• quality check
• defect analysis
• computer vision
• industry 4.0
• convolutional neural network
• industrial automation
• deep learning
• machine learning

The introduction of robots and automation in industrial processes brought many benefits to manufacturing industries, by improving both quality and quantity of production. Automation-assisted production is however mostly open-loop and requires checkpoints to perform product quality analysis. Early vision-based systems were therefore developed since the nineties. This approach worked very well for those activities in which the critical issues can be formally expressed by means of geometrical properties (e.g. measures) or the presence/absence of well-known features on the inspected objects.

However, to date, there are still many quality-control activities that cannot be performed by automated vision inspection machines. Their use is limited by the need to express the checks to be performed as a predefined sequence of actions in which each of them must be carefully designed to fit the specific production requirements. Nevertheless, many of the checks which can be easily learned by humans, are extremely difficult to be formally described using a set of static rules. The major difference relies on the fact that humans can exploit their experience as a relevant evaluation criterion while assessing the quality of a product. On the other hand, implementing such feature on an automated vision inspection machine requires the development of novel algorithms which can be trained and improved with time and experience. Early attempts using traditional Artificial Neural Networks (ANNs) and other learning tools dramatically failed due to the complexity of modeling in rigid mathematical structures the vast set of rules required to model the expertise.

In the last few years, the research on Deep Neural Network (DNN) brought new interest in the field of machine learning based on ANNs. In particular, it has been shown that, given enough data, a DNN can be successfully used to perform complex computer vision tasks such as object classification, object detection and image segmentation. Those networks showed several interesting features, such as experience-based learning, scalability, and performances similar (and in some cases even superior) to human beings. Moreover, with respect to previous ANN approaches, these networks have the advantage that they do not require anymore explicit efforts to describe optimized features extraction algorithms.

This Thesis work has the aim to map the human learning ability from experience into an equivalent learning-from-data capability of a DNN. The effectiveness of this approach has been proved in a real application for the inspection of welding defects on the assembly line of fuel injectors. We designed and assessed an automated defect analysis system based on deep learning. The Thesis covered all the development steps from early concept design, specification design, development of a prototype, software design and finally the development of a complete system which will be integrated into the assembly line. The hardware and software have been designed for all the system components, from the acquisition of the images to the communication of the analysis results to the enterprise PLC. Most of the efforts have been put in the design of the network architecture and on the definition of the training procedure. Starting from state-of-the-art deep architectures and using the transfer learning technique, it has been possible to train a network with about 7 millions parameters using a reduced number of injectors images, obtaining an accuracy of 97.22%.
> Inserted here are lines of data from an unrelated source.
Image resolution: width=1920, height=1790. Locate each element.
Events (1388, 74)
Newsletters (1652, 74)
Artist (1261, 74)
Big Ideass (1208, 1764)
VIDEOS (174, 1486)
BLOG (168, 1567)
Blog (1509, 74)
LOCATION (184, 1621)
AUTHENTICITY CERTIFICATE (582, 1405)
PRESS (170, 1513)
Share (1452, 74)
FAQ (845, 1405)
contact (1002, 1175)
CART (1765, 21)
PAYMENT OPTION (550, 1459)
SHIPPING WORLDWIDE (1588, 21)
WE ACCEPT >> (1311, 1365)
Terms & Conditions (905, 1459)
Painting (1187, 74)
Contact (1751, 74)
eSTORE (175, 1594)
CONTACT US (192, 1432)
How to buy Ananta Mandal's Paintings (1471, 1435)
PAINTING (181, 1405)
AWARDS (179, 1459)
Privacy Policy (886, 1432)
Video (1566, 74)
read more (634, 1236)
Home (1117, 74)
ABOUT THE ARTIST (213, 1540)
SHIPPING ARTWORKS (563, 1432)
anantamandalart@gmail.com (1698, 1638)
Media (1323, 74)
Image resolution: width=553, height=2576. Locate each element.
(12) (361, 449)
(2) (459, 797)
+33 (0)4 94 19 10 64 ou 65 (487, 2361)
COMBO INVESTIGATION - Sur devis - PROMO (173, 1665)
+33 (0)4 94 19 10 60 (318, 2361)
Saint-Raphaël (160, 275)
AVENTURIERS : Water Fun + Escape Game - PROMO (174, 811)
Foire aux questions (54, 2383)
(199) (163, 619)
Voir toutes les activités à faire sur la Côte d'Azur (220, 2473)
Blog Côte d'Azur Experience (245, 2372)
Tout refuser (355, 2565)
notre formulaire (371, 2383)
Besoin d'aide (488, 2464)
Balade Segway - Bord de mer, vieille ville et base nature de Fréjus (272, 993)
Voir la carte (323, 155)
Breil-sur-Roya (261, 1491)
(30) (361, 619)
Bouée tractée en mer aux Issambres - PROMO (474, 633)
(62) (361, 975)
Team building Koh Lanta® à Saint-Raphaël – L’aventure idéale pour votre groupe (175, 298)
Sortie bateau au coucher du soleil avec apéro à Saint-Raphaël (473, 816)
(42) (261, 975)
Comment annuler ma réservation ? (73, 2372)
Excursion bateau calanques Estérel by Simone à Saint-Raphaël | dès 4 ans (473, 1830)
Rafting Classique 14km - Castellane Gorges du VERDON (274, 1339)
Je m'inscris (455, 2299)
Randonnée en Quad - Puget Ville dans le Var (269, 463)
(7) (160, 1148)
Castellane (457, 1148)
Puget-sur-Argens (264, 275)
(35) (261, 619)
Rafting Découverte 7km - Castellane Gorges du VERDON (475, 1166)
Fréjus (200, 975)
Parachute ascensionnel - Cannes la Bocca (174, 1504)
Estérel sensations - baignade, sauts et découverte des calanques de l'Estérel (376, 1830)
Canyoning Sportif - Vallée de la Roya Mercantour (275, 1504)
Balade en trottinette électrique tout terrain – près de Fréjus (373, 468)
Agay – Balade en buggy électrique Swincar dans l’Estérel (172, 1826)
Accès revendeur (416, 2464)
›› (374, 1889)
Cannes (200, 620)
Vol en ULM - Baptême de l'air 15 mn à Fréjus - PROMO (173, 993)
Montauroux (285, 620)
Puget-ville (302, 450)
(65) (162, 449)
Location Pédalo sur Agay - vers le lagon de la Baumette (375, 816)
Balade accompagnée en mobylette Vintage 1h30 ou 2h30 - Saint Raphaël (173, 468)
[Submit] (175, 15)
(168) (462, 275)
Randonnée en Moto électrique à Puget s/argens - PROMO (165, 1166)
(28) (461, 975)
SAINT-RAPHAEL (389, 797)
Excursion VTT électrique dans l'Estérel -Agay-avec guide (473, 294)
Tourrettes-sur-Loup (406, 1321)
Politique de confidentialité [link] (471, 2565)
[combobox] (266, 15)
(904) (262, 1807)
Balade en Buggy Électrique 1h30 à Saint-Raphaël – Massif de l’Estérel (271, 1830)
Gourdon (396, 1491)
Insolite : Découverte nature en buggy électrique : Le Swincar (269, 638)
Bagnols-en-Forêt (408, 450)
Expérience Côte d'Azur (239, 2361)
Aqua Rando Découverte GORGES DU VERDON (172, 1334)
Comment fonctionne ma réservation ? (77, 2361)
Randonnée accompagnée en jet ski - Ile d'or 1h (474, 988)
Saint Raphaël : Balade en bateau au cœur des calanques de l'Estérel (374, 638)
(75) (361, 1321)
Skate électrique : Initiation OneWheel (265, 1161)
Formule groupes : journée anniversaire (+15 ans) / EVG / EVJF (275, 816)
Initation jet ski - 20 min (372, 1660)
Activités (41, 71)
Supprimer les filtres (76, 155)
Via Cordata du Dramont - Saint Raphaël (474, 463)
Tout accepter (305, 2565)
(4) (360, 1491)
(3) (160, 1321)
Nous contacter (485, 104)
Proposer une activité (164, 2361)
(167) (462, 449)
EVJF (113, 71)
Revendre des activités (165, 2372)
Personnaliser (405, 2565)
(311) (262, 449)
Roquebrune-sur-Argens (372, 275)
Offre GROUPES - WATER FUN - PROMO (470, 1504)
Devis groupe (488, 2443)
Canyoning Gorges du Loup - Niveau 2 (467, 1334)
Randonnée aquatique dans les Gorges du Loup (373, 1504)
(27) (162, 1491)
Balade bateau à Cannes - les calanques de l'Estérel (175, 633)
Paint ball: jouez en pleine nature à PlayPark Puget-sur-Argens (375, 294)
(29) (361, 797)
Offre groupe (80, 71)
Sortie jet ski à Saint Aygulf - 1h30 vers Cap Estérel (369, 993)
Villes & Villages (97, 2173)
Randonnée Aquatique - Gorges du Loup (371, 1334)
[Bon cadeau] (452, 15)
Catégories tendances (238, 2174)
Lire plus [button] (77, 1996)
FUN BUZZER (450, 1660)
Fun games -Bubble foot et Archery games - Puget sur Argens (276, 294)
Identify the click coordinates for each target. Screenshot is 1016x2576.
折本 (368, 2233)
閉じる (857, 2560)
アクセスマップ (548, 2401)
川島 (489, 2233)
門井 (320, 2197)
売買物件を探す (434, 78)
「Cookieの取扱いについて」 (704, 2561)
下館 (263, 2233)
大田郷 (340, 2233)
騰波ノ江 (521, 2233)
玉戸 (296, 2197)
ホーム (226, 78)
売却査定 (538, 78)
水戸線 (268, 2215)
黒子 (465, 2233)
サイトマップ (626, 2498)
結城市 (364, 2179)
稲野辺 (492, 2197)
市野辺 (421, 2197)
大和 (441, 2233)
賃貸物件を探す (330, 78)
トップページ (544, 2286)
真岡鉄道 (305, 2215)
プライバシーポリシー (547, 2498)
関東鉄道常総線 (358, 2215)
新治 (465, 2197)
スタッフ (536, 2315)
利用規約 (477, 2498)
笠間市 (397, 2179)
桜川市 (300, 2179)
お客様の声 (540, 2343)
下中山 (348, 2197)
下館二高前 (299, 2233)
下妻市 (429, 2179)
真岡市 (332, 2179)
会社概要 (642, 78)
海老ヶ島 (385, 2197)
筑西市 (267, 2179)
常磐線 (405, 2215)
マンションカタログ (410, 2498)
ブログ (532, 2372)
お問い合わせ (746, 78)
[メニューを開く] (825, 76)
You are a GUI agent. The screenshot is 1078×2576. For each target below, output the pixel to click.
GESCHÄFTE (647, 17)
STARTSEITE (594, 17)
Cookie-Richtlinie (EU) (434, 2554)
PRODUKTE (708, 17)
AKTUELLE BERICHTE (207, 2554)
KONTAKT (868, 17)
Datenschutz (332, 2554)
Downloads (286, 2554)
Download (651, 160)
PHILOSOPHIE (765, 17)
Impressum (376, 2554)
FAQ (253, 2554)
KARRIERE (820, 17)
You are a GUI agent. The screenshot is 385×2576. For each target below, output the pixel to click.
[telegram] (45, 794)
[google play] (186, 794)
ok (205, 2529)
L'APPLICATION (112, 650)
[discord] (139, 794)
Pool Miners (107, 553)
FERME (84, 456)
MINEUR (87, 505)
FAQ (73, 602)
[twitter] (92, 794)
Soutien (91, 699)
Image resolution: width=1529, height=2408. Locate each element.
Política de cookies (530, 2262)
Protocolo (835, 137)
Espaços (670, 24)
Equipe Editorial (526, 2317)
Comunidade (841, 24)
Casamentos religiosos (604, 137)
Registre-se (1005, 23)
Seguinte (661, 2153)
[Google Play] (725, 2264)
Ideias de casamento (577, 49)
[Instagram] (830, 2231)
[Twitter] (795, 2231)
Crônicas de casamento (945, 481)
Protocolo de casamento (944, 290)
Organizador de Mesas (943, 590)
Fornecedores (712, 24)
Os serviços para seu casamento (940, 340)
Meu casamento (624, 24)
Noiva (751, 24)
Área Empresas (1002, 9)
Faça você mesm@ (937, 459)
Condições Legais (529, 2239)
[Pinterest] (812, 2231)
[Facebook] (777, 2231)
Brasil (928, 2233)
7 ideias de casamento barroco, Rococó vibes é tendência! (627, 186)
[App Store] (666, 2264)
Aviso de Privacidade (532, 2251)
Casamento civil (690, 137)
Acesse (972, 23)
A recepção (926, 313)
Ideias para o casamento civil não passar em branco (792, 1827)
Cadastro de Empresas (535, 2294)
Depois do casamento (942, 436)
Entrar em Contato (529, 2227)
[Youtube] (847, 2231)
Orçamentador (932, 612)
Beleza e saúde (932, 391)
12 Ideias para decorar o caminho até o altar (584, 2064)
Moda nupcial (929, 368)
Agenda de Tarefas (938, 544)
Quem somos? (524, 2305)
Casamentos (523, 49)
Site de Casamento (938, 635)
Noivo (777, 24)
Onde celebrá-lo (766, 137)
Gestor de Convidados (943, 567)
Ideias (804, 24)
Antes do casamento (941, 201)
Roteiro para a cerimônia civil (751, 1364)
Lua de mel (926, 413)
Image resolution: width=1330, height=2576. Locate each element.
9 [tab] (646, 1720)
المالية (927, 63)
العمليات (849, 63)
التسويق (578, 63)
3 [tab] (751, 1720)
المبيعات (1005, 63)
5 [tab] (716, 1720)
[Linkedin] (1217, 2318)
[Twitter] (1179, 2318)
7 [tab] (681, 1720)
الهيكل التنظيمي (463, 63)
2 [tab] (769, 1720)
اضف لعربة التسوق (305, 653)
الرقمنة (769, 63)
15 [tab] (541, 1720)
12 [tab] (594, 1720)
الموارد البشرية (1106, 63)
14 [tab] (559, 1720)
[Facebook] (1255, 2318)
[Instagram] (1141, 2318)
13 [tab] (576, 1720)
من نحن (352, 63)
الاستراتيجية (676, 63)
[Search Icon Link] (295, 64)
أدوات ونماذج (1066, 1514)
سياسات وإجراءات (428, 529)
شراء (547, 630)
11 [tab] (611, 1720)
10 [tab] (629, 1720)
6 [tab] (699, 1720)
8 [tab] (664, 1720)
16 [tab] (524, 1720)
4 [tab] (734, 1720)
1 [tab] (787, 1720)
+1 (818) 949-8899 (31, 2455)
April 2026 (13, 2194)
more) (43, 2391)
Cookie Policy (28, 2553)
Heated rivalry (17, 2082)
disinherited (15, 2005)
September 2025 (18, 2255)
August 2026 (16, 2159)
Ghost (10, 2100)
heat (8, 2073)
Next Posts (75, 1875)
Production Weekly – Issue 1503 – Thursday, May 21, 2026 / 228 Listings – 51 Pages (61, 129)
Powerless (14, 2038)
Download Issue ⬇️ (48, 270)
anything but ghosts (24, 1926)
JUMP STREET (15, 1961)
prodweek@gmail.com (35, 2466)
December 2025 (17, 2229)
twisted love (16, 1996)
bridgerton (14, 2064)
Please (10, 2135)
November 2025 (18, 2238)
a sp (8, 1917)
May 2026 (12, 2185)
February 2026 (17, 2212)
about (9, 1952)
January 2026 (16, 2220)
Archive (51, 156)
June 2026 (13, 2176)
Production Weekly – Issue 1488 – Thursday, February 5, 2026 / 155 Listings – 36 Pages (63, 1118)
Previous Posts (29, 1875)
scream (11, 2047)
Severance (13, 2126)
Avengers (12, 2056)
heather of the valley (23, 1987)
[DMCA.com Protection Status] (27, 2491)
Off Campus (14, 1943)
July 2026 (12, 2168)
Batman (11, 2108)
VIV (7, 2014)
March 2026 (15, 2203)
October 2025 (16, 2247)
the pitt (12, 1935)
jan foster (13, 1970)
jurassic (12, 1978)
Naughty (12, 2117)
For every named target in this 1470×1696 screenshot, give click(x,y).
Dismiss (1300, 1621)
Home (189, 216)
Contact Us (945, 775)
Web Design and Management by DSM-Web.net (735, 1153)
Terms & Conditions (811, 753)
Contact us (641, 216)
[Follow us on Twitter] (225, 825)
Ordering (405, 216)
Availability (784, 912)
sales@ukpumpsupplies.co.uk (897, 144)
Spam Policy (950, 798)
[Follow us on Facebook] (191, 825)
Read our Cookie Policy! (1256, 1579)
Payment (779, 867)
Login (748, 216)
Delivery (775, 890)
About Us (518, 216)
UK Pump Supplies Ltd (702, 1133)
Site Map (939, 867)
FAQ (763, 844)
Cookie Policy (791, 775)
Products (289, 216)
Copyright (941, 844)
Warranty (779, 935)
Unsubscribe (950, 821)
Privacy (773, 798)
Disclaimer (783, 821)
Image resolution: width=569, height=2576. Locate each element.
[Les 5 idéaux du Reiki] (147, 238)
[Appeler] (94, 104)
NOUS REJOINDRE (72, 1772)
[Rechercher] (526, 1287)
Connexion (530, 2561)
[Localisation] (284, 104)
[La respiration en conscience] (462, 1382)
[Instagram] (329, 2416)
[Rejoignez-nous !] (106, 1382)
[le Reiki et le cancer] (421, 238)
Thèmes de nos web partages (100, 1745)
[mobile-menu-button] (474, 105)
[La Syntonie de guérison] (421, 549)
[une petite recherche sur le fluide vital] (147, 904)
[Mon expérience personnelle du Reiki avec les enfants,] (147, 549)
The realization of this Thesis has been made possible thanks to the collaboration with Continental Automotive Italy S.p.A and their interest in the Industry 4.0 research topics to bring intelligence in the manufacturing processes.

So far, the system described in this work has been successfully tested on the assembly line and will enter into production starting from June 2018. We already provided intelligence in the system so that during the early phases of operation, it will collect new images to extend the existing dataset and to improve further its performance. With this Thesis work, we showed that deep neural networks can successfully perform quality inspection tasks which are actually done by humans. The approach, the system and the methodology described here can be also easily extended and applied to other applications.